Monday, April 9, 2012

MY LEFT FOOT (1989)


Country: Ireland
Genre(s): Drama
Director: Jim Sheridan
Cast: Daniel Day-Lewis / Brenda Fricker / Alison Whelan

Plot
The true story of writer and painter Christy Brown and his struggle to live a life of importance despite being afflicted with cerebral palsy.


What I Liked
The performances of Hugh O’Conor and Daniel Day-Lewis in the role of Christy Brown at different stages of his life must both rank among the greatest physical performances in motion pictures.  Both actors are impressively convincing in their portrayal of Brown’s affliction and also manage to flesh out his persona as a sensitive, intelligent, and difficult person.

 Outside of the issue of cerebral palsy and the tremendous burden it brings to Brown and his family, the film deals primarily with everyday Dubliners in everyday situations just getting through their lives.  However, the film is rarely if ever boring.  The characters involved are interesting, their relationships moving, and their conflicts believable.  Those lives and Dublin itself are treated with great respect by the filmmakers, giving you the impression that, for all his hardships growing up, Brown deeply loved Dublin and its people.  While Brown’s early years are imbued with the same nostalgic sentimentality many people have for childhood, the film manages to avoid the many possible clichés and never loses sight of the story in favor of meaningless reminiscence.

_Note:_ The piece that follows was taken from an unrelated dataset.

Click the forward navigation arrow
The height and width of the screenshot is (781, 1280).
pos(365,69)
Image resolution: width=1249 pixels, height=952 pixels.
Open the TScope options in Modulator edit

Well-written and superbly acted, “My Left Foot” is heartbreaking and inspiring, unique and familiar, funny and tragic.  It’s a wonderful tale about life and one man who had it a great deal rougher than most of us do.  It’s as simple and as big as that.


What I Didn’t Like
For what it is, “My Left Foot” is flawless.  Daily life for Christy Brown is adeptly displayed in all its horror, hardship, humor, and beauty.  Still, some who watch it might find it to lack the feel-good, easily inspiring closing they’d hoped for.  Others may find Brown an ungrateful, selfish drunk and therefore impossible to root for.  I don’t this film was made for those people.


Most Memorable Scene
*spoiler alert*
There is a particularly hard to watch moment in the film where Brown realizes the woman he has been in love with for years has never loved him romantically and is in fact engaged to another man.  The moment turns into a horrible experience for all involved as Brown becomes so emotionally distraught that no one, not even he, knows how to stop him from harming himself.  Watching this is a profoundly disconcerting experience for all of the characters and the film audience as well, but it is also masterfully rendered by the actors and the filmmakers to full effect.  This scene more than any other is proof that the filmmakers weren’t concerned about sugar coating Brown or his life, but showing the true difficulties involved in a situation for which there is no perfect solution.